Finally, we will analyze the free cash flow. Free cash flow, in short, refers to the cash that a company generates after covering its operating expenses and capital expenditures. I use levered free cash flow margin because I believe that margins provide a better understanding of the numbers. Free cash flow yield refers to the amount of free cash flow per share that a company is expected to generate in relation to its market value per share. Jumbo Interactive’s free cash flow is one of its biggest strengths. Because the company runs a digital platform that does not require heavy investment in buildings, equipment, or inventory, most of its profits turn directly into cash. This is why its free cash flow margins are so high compared to many other businesses. It reflects the efficiency of the model, where once the technology is built, the cost of serving more players or running more transactions is relatively low. Free cash flow did decrease in fiscal year 2025, but this was due to a softer jackpot cycle compared to the record-breaking year before. When jackpots are smaller or less frequent, ticket sales fall and so do profits and cash flow. Even with that decline, fiscal year 2025 still produced the company’s third-highest free cash flow ever, showing that the underlying ability to generate cash remains very strong. This is not something to worry about, but rather a normal part of the lottery retailing cycle. Jumbo Interactive uses its free cash flow in ways that directly benefit shareholders. Part of it goes toward paying regular dividends, which provide investors with a steady stream of income. The company also uses free cash flow to buy back its own shares, which reduces the number of shares on the market and makes each remaining share more valuable. At the same time, having strong cash generation gives Jumbo the flexibility to reinvest in new growth opportunities when they appear, without needing to rely on debt. The free cash flow yield is at its highest level since fiscal year 2017, suggesting that the shares are currently trading at one of their most attractive prices in years. We will return to valuation later in the analysis.

= Extracted entries =
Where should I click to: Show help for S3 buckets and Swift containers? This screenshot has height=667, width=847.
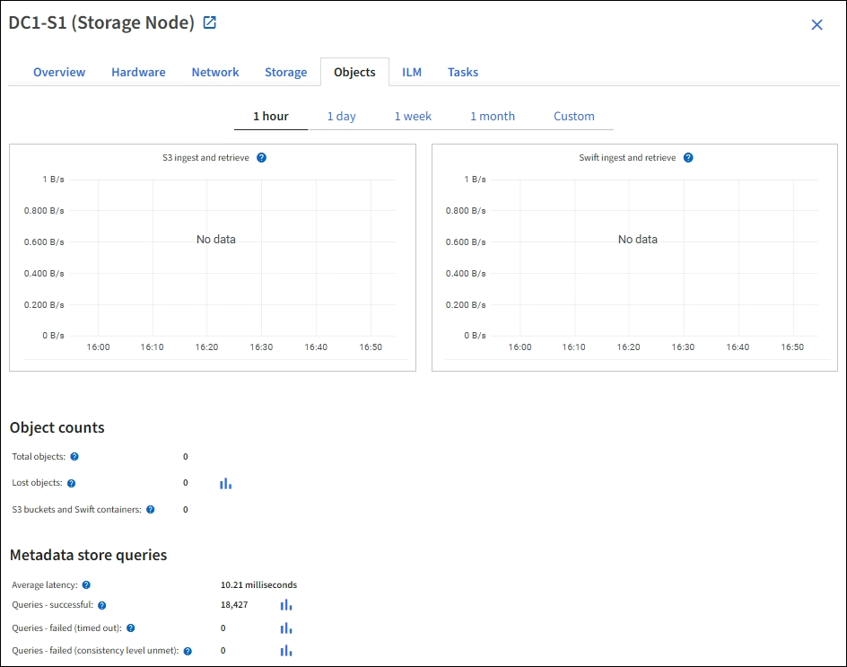pos(150,510)
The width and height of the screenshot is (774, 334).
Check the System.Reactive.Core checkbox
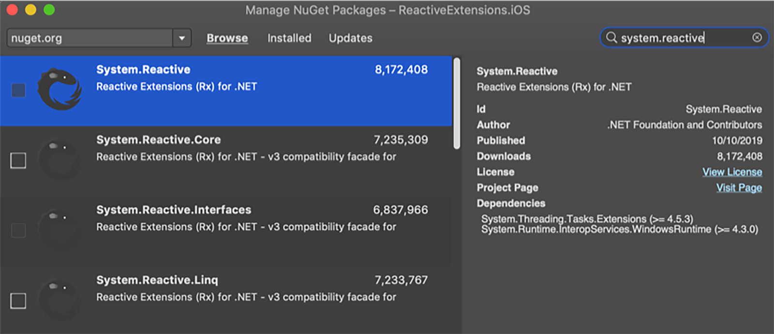[x=18, y=160]
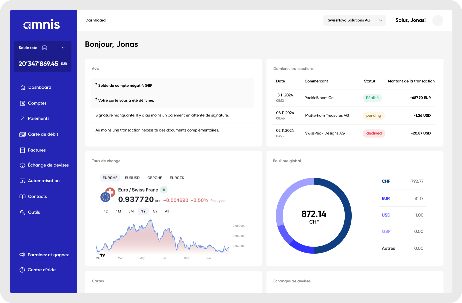The height and width of the screenshot is (303, 462).
Task: Click the Outils wrench icon
Action: click(x=23, y=212)
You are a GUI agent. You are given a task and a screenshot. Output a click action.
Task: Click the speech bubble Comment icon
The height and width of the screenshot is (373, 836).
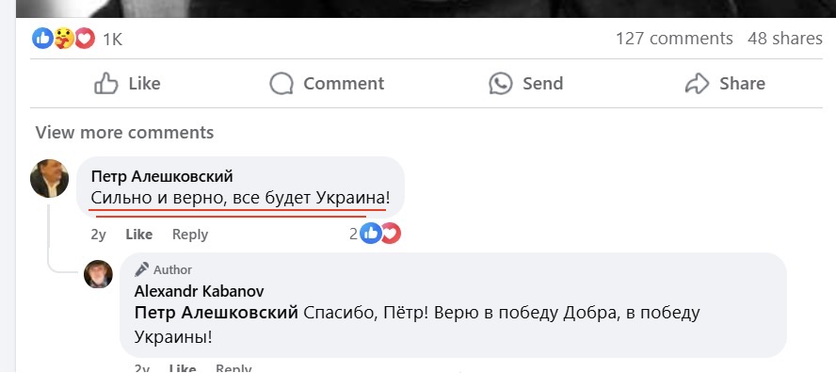pos(281,83)
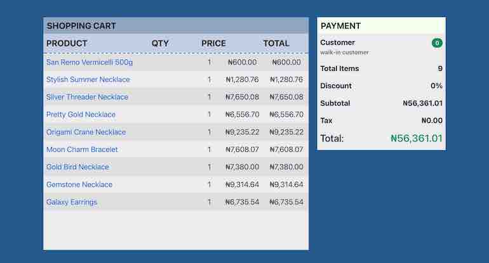Click Pretty Gold Necklace item
The image size is (489, 263).
point(81,115)
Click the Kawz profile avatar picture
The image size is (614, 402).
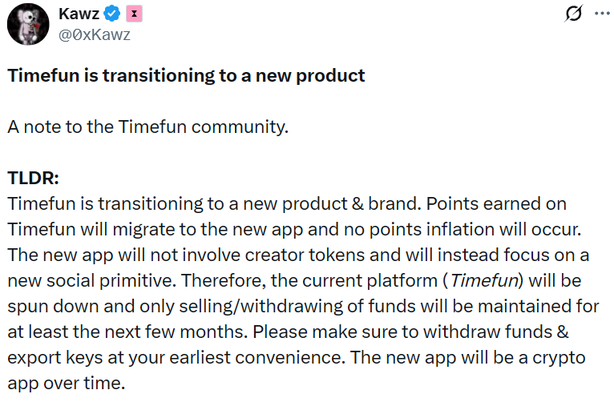(26, 26)
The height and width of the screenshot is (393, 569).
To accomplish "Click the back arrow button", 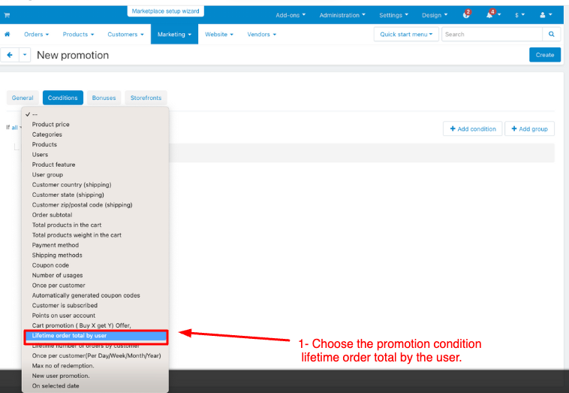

= What to do =
**a.** Name every use of free cash flow by Jumbo Interactive that the free cash flow text gives.
**b.** Swap "Click" for "Tap" in the listing, from the line holding "Click the Kawz profile avatar picture" through the end of the listing, both ends included. Give only those lines, without the pictures.

= Final answers =
**a.**
- Paying regular dividends
- Buying back its own shares
- Reinvesting in new growth opportunities when they appear

**b.**
Tap the Kawz profile avatar picture
The image size is (614, 402).
(26, 26)
The height and width of the screenshot is (393, 569).
To accomplish "Tap the back arrow button", 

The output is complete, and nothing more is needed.